Beyond proselytizing and dancing dizzily with propaganda and counter propaganda, may we also ensure that everyone votes on election day. Opinion does matter but actual voting is a more potent exercise and demonstration of our ability to put into action what we claim to believe in. Because for anything personal to become truly personal, purposeful action needs to happen. After all, democracy is a game won eventually by the majority. And that is something we should never forget.

That we may learn that cold logic no matter how precise and process driven, is not the singular way towards the truth. That compassion and altruism should also equally guide us in our political engagements and decisions. Because at this age when a lot of us become wantonly ruthless in our pursuit of what is true and noble, may we never forget that attaining goodness and nobility also equates to a firm respect for every human being. That no matter how imperfect our systems are, violence should never become an option to transform society and that we always prioritize civil engagement and critical analysis of the pressing issues of the day. Because the educator ultimately must become the exemplar of compassion in a world which has seemingly forgotten the most basic of all human emotion – the basis of all our laws – that is the deep respect and reverence for every conscious living being.

The main responsibility of the educator ultimately, therefore, is to become a humanist and to preserve at all costs all the gains of the enlightenment and the bloody revolutions that crisscrossed the length and breadth of our written history. To protect all the consequent liberties which our forefathers have fought and died for and to guarantee them for the next generation.
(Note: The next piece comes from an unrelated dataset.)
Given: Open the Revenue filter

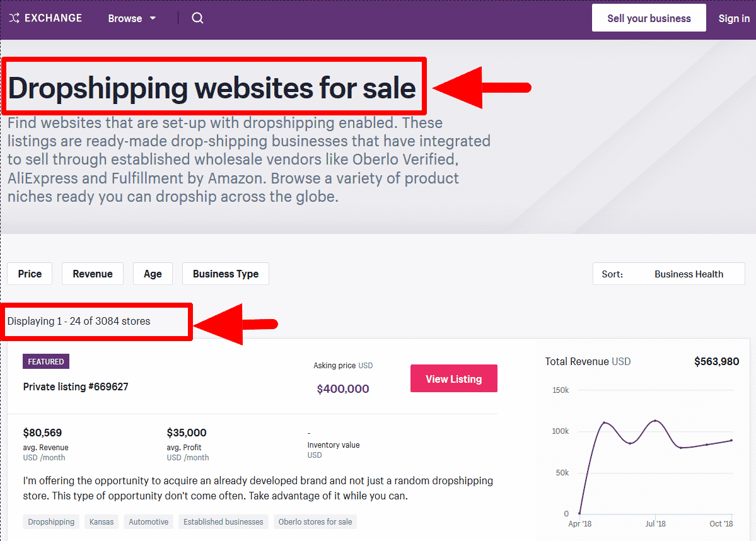Looking at the screenshot, I should point(93,274).
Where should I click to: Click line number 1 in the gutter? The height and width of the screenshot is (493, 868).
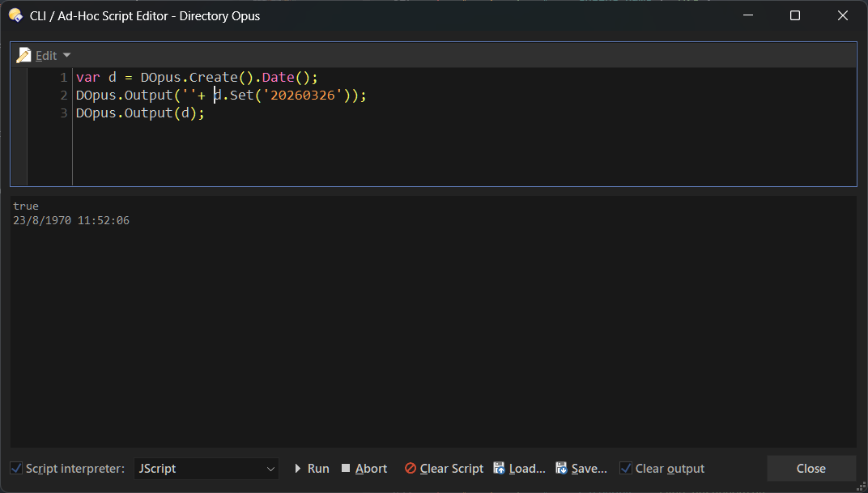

That in the end, the right to dream and to hope must never leave the minds of our learners amidst the mudslinging, the negativity, and the intellectual depravity that they witness every day. That beneath everything, in whatever political action that we do we must respect and the dignity of human life above all. And that love of country and love of God can only genuinely start by loving your neighbor firstly.

May we continue to ensure that democracy not only thrives and prosper but that even in the most turbulent times we will never lose hope and never lose the courage to build again.

In these foreboding and dark days, as educators, may we rise from the vitriols of intrigue and serve as stable, reliable and prudent guides for our learners and for all of our fellowmen.